Collected data entries:
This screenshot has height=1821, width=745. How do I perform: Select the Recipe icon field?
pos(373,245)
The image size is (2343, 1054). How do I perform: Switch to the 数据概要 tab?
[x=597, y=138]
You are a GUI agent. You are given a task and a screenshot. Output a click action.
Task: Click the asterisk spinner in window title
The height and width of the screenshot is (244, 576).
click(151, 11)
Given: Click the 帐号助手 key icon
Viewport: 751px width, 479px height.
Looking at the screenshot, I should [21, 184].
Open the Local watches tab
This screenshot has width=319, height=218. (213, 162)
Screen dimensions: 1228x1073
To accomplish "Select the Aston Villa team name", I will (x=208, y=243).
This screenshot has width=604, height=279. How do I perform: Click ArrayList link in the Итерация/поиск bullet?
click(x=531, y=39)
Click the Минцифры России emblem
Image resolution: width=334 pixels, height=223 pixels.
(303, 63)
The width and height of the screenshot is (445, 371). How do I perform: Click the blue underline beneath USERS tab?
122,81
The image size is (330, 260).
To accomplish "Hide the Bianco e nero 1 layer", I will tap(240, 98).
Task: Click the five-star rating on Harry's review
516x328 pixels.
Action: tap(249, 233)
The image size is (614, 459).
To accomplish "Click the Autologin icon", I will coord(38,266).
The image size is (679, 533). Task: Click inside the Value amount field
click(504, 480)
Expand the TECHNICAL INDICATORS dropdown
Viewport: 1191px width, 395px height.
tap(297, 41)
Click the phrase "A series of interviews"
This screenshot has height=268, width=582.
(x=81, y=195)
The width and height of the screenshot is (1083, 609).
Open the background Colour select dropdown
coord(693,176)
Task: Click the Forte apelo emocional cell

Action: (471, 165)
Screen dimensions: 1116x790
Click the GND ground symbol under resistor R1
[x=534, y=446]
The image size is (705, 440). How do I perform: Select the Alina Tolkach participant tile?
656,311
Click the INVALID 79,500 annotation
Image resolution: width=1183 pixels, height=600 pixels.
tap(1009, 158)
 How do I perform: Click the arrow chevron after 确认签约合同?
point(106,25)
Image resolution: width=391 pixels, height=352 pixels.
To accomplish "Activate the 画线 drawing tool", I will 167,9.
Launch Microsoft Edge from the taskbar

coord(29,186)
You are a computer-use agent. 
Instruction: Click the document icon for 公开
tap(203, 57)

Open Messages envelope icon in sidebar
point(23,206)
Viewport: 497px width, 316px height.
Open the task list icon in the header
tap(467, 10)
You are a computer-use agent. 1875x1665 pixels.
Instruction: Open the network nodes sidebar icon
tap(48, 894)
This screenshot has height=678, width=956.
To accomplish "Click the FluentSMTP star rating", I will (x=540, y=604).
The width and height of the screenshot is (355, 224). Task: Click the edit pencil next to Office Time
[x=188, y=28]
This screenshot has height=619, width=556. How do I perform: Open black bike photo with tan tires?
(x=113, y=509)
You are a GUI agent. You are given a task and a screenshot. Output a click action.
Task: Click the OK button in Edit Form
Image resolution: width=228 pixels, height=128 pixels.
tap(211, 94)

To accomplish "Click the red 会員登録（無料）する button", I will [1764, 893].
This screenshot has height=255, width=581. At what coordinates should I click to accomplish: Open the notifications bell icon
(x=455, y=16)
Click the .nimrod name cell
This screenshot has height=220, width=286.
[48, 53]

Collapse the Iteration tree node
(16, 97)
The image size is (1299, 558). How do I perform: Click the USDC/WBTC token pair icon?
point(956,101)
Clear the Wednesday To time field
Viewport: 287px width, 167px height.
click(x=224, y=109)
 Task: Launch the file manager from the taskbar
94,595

**TASK:**
Where a line of the entries contains the word "rating", copy that line.

**WORKED SOLUTION:**
Task: Click the five-star rating on Harry's review
To accomplish "Click the FluentSMTP star rating", I will (x=540, y=604).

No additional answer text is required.